Chief executive Chris Johnson says usability by video journalists who will often be required to operate single-handed on the road is the prime consideration for its kit choices.
He expects the balance between studio and outside broadcasting to be around 50/50.
“We do not plan a large amount of live OB at the outset. Our approach is to record ‘as live’ as much as possible in studio and on location,” he says.
Bay TV will have two studios of its own as well as access to production facilities at Edge Hill University in West Lancashire, which formed part of Bay TV’s bid for its licence.
Aside from the benefits to media students studying at the university, who will have the opportunity to work on the station, the arrangement has geographical advantages.
“It means we can have a political debate in Ormskirk with politicians from Wigan and St Helens without expecting them to travel to Liverpool,” says Johnson.
Bay TV has been using Canon DSLRs and Sony Z1s to produce web content, and was considering using the GY-HM650 for its studio operations as well as in the field, but Johnson says the camera may not be best suited for studio use and he is now looking at other devices from Sony and Panasonic in a bid to avoid putting “all our eggs in one basket”.
He adds: “We have had good experience with Canon DSLRs, which provide highquality pictures. And in certain settings, such as low light in places like nightclubs, they outperformed the JVC by a country mile.
“One size definitely doesn’t fit all.”
Vision mixers
Mustard TV, which will broadcast from a green screen studio, has selected the NewTek TriCaster 8000 for its studio operation.
Managing director Fiona Ryder highlights the system’s social media functionality and says it has given the station the ability to create “highly professional content with an affordable budget”, using fewer production personnel.
Made TV’s Dave McCormack says that like most local TV licencees, it is trying to build single-operator control rooms.
“The kit we were trialling is all controlled by the presenter, which means not as many people are needed in the studio.”
But he has doubts about the NewTek system. “We may use the TriCaster - it’s an impressive piece of kit - but if you opt for a studio-ina- box system, there is a risk. We’ve not ruled it out but I am conscious of having a single point of failure.”
To control its two studios, London Live has two independent galleries equipped with a Blackmagic Design Atem vision mixer, which was selected because of its open API
Playout and channel management
“It can take 1,000 individual video files to make up 24 hours of content, so the first thing we looked at was the playout and channel management system,” says Made TV’s Dave McCormack.
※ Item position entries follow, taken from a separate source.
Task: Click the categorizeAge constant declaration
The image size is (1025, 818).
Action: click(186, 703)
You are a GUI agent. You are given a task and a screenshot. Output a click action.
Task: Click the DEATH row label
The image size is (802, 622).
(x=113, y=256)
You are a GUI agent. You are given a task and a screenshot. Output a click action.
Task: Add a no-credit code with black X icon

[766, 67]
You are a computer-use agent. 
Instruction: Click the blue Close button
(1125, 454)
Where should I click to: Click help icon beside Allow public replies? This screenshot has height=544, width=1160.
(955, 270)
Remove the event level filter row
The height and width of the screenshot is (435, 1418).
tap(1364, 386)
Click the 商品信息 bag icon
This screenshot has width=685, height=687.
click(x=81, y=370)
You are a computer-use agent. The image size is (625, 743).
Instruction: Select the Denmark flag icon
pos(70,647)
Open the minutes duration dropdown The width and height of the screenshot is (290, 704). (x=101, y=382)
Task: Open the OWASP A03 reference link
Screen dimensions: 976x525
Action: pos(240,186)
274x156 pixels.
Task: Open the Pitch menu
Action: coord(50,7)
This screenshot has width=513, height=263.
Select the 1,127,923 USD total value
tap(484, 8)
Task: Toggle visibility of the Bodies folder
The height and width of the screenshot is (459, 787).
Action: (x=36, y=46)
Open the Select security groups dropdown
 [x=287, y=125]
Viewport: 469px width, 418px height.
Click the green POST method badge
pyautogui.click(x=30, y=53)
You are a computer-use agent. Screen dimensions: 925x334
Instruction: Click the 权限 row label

“The idea is to make it seamless for anyone in the company to jump in and do a rough cut, or for producers to see where they are with certain stages of the edit without sitting in a suite,” says McCormack.
“So, if there is an incident in one part of the country and we need all hands to the pump, our teams in Cardiff or Bristol can help edit packages for a station in another part of the country.”
All of the Made TV group’s channels will be encoded at its playout centre in Leeds. From there, the broadcast streams will be sent to Comux UK’s Birmingham playout operation for multiplexing.
Comux, which operates and manages the infrastructure for local TV and provides a sliding scale of playout services, recommended Made TV use Media and Broadcast Technologies’ Phoenix scheduling and automation system.
“Comux is good model for standalone channels but we originally bid for 11 licences, so it was more cost-effective for us to have our own playout centre,” says McCormack.
“If we have a late-delivery programme, it’s our problem and we can leave it till the last minute, so that gives us more freedom. With Comux, it would need to be delivered 24-48 hours in advance.”